Pixel coordinate grounding data:
+ + + + + + +

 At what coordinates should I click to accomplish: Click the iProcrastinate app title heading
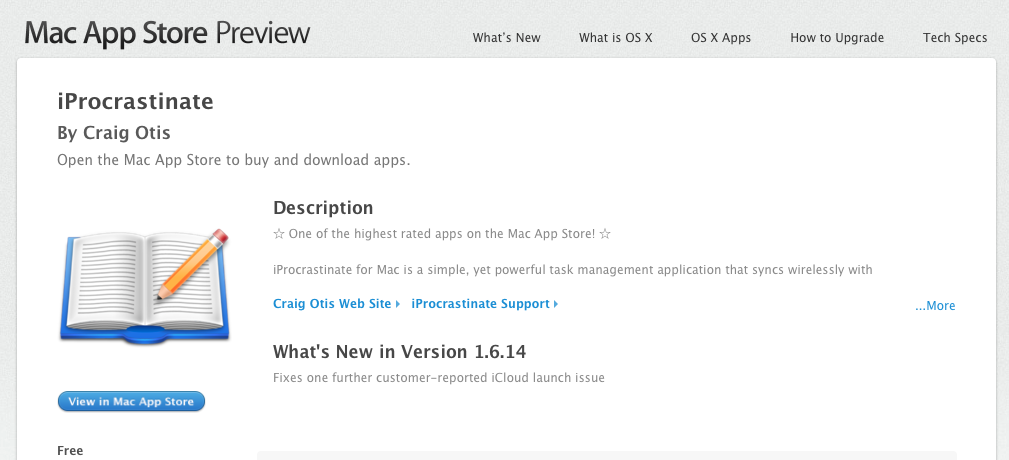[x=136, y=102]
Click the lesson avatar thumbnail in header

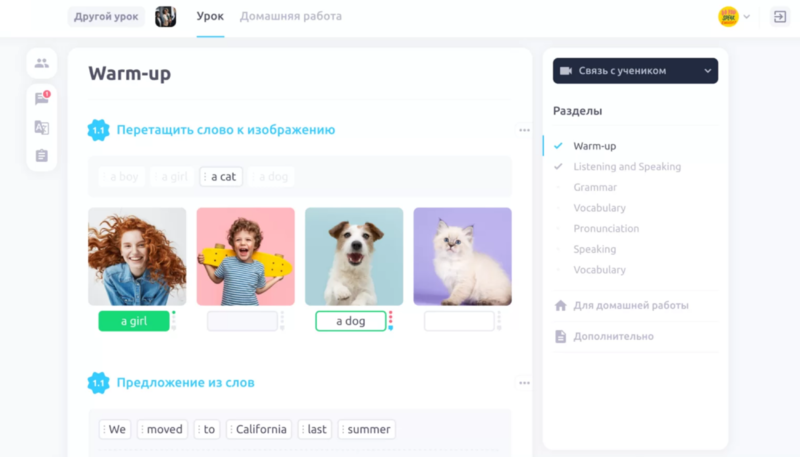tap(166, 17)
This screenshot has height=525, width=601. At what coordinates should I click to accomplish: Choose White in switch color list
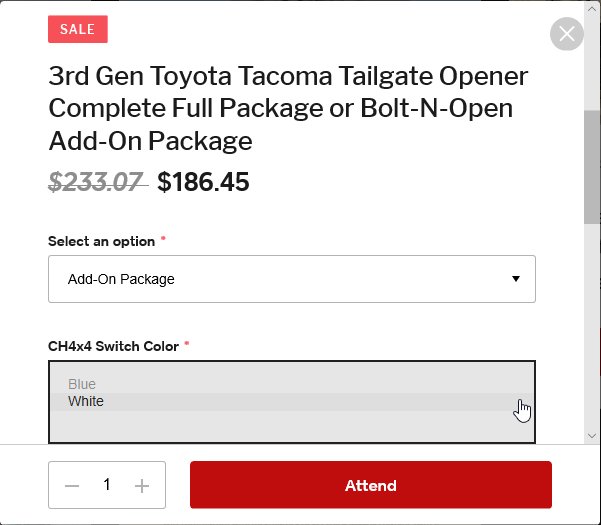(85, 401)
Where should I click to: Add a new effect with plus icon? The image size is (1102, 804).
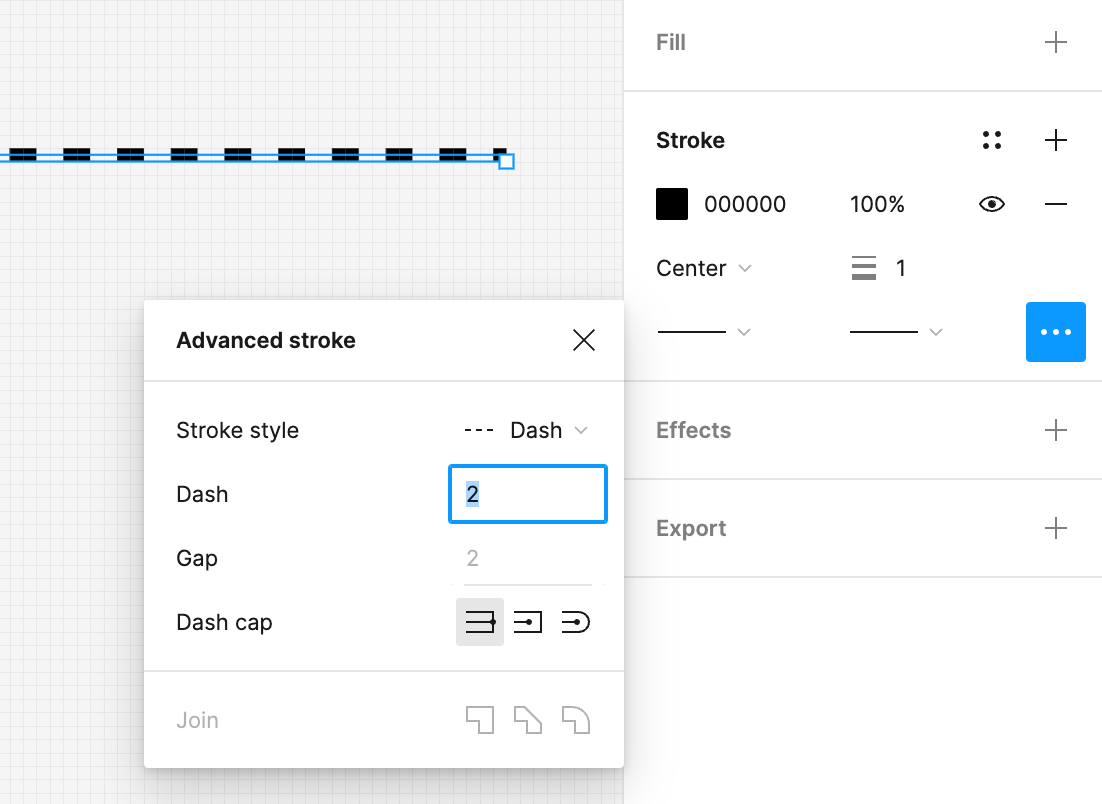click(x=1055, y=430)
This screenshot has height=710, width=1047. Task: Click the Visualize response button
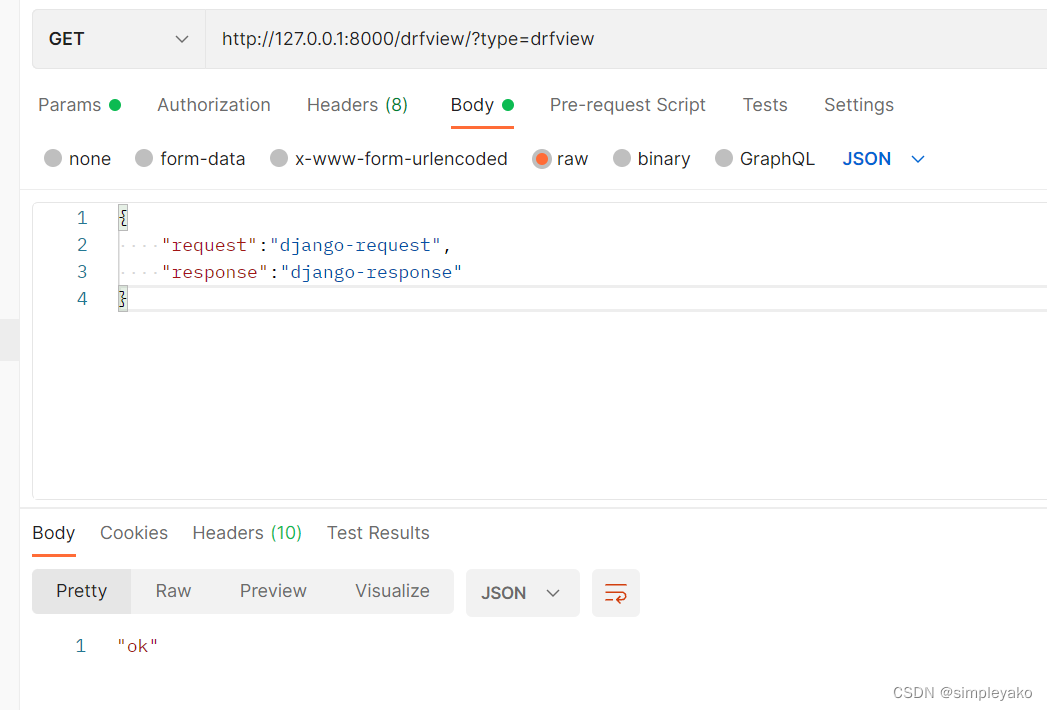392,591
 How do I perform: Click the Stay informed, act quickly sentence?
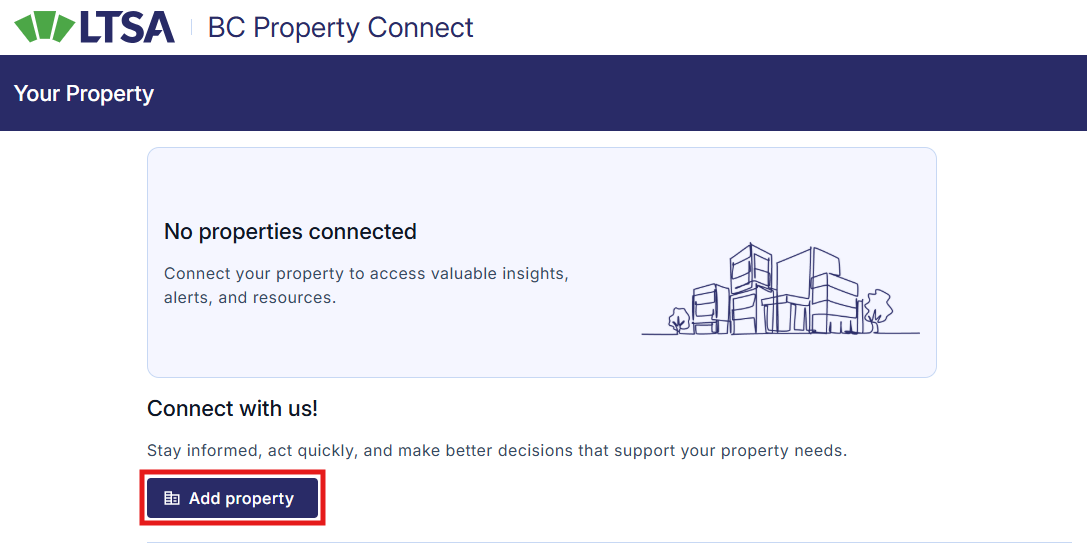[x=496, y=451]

+ + + + + + +

§ **Brief**: Please print the records above word for word, leaving every image out.

§ **Problem solution**:
 At what coordinates should I click to accomplish: Click the iProcrastinate app title heading
[x=136, y=102]
Click the lesson avatar thumbnail in header

tap(166, 17)
This screenshot has height=525, width=601. At what coordinates should I click to accomplish: Choose White in switch color list
(85, 401)
Where should I click to: Add a new effect with plus icon? The image size is (1102, 804).
click(x=1055, y=430)
This screenshot has height=710, width=1047. Task: Click the Visualize response button
392,591
 How do I perform: Click the Stay informed, act quickly sentence?
[x=496, y=451]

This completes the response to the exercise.